Eppure non c’è tragedia, e nemmeno c’è un attacco frontale al sogno americano. Zhao annega i nomadi in paesaggi grandiosi, interminabili, ritratti spesso nell’ambiguità dell’alba e del crepuscolo, quel momento in cui la luce non ci fa capire se è giorno o notte. Ma pur ridotti a una precarietà integrale, per i protagonisti quella resta l’America amata, anzi, lo diviene ancora di più, perché ne scoprono un altro volto egualmente abbagliante. La musica – questa sì – stucchevole di Ludovico Einaudi sottolinea fin troppo l’elemento sognante e misticheggiante della parabola al cuore di Nomadland. Può sembrare, a tanti ha fatto questo effetto, un racconto ipocrita e consolatorio che non ha il coraggio di criticare il migliore dei mondi possibili del modello americano. Un film che indaga gli effetti della crisi economica senza mai risalire alle cause, decantando la bellezza struggente del paese e lo spirito resiliente di chi non si arrende nonostante tutto. Nomadi i quali, sperimentando stili di vita che rimandano idealmente alla lezione dei pionieri e della frontiera, trovano altre ragioni per stare al mondo. Senza lamentarsi mai o mettere in discussione il modello economico che li ha messi in ginocchio. Motivo per cui il montaggio, col basso continuo della colonna sonora carezzevole di Einaudi, può creare un raccordo tra gli scenari naturali e i capannoni di Amazon, senza soluzione di continuità, come se appartenessero allo stesso universo.

A scelta, Nomadland può affascinare per la sua capacità di illuminare una poetica musica dell’esistenza, o irritare per l’evasività dell’analisi e la facilità di quella poetica rassicurante. Dietro il comprensibile fastidio però si deve riconoscere al film la capacità di cogliere qualcosa di autentico. Che è l’amore unilaterale, il legame non rescindibile che moltissimi americani hanno con il proprio paese. Quella che può sembrarci incapacità di comprendere le iniquità di un paradigma sociale è invece la conseguenza di un senso di appartenenza e adesione incrollabili a valori non negoziabili. Valori non di natura ideologica, ma prettamente sentimentali.

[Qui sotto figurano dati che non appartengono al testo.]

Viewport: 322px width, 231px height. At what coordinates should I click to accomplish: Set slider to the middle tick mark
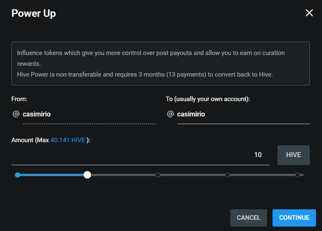[158, 175]
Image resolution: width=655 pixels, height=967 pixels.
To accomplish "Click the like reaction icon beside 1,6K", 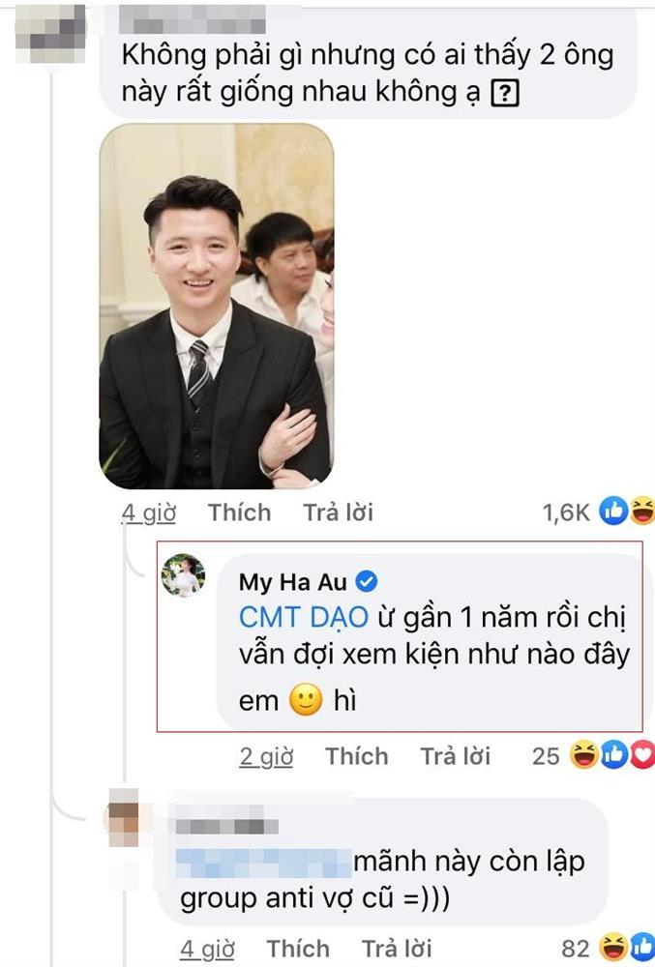I will 613,512.
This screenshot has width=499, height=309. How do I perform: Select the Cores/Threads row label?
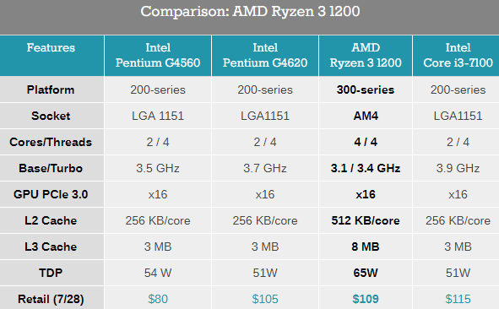coord(51,142)
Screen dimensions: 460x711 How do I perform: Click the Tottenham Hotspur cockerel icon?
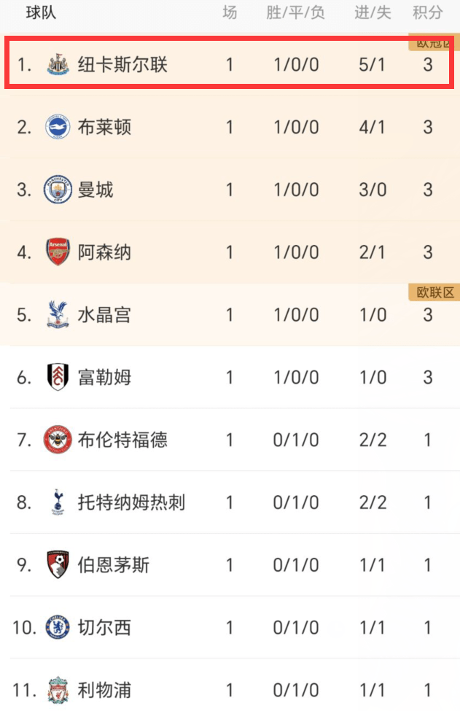click(x=58, y=502)
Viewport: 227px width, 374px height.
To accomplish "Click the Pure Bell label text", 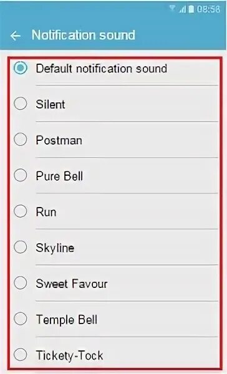I will [x=59, y=176].
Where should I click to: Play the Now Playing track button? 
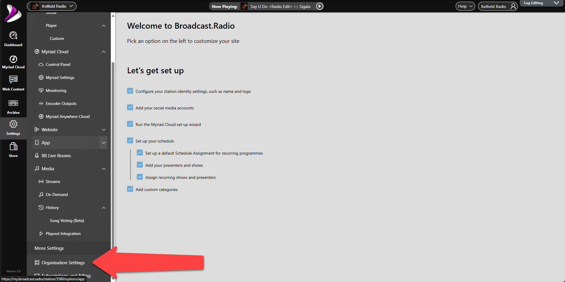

Uno dei punti simbolicamente più espliciti del film è la veglia funebre per la morte di un’anziana nomade. Gli intervenuti lanciano nel falò i sassi che lei tanto amava. È un momento intimo e comunitario che ricorda il finale de Il Cacciatore di Michael Cimino, in cui gli amici di Nick al suo funerale cantano God Bless America. Nick è morto ormai pazzo e perduto, sparandosi un colpo in testa durante una roulette russa. Si potrebbe dire che è stato il paese che l’ha mandato insensatamente in Vietnam a ucciderlo. Ma nessuno durante la veglia dice qualcosa del genere contro la nazione. Anzi, tutti si aggrappano speranzosamente ai valori inequivocabilmente americani sintetizzati da quell’inno per elaborare il dolore e andare avanti. Qui emerge la vitalità, la resilienza appunto non ideologica e sovrastrutturale ma principalmente emotiva e istintiva del popolo statunitense. Ed è quella decantata negli stessi modi da Nomadland. Un film, nel bene e nel male, potentemente identitario, capace di raccontare lo spirito del paese con una esattezza e una franchezza quasi disarmanti.